Luciana Branco
16.11.2023
Insistir ou desistir?
Para o Sol escaldante, ar-condicionado. Para a tristeza, estabilizador de humor. Para a febre, ibuprofeno ou paracetamol. Para cada sintoma, uma solução rápida, aparentemente eficiente e que, necessariamente, cale o sintoma antes de qualquer diálogo.
Na semana passada, a home do UOL publicou uma manchete indicando que os “best sellers” da Black Friday deveriam ser: bebidas alcoólicas e remédios livres de receitas. Sintomas. Com a onda de calor, o ar-condicionado roubou a cena da lista e tem os preços aumentados, li hoje. Novos sintomas dentro do mesmo organismo vivo.
Tudo parece estar criado para que não se interrompa o que “precisa” ser feito. A máquina precisa girar e seguir alimentando quem há tempos está farto, a despeito dos famintos.
Lembra, houve uma pandemia e, no minuto seguinte do isolamento social, aprendemos a nos conectar virtualmente porque “o show não pode parar”. Poderíamos até morrer, mas antes, precisaríamos entregar o combinado no contexto que já não existia mais. Perdemos a chance de dialogar com o sintoma, mesmo tendo visto os golfinhos voltando aos canais de Veneza, a Natureza poeticamente indicado que existimos demais no planeta, ocupamos muito espaço.

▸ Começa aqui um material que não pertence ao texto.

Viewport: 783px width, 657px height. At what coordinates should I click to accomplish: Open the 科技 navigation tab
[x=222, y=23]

Ontem li sobre uma tempestade solar que pode modificar o campo magnético da Terra e nos deixar sem internet por meses. MESES. Comentei com amigos que, imediatamente perguntaram: “Quando?”, com um sorriso entusiasmado. Sintoma.
Desaprendemos a parar para dialogar com os sinais. E também a agir após os sinais, abrindo mão do que parece ser certo.

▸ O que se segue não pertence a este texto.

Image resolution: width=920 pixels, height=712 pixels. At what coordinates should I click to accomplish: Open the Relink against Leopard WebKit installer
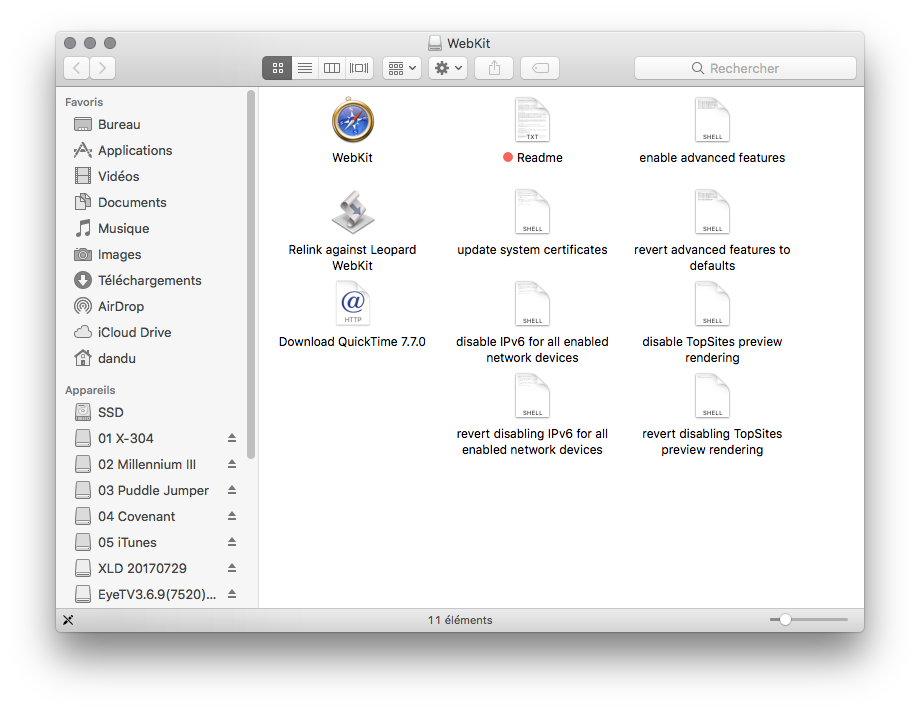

Desistir é deixar de existir. Precisamos lembrar que ainda podemos deixar de existir em alguns aspectos. Simbolicamente, deixar de existir. Para que talvez os sintomas não insistam. Para que a morte não precise ser literal. Insistir tem a ver com persistir, que significa “demonstrar perseverança; dar continuidade; não ceder”.
Pra quê? Pra que não ceder? Por que não ceder?
Ceder é sabedoria. Desaprendemos o vai e vem. O começo e o fim. Vivemos numa continuidade incessante que rouba os significados dos dois lados de todas as moedas. A febre é sintoma de uma infecção. Infectamos o planeta de nossa mania de insistir.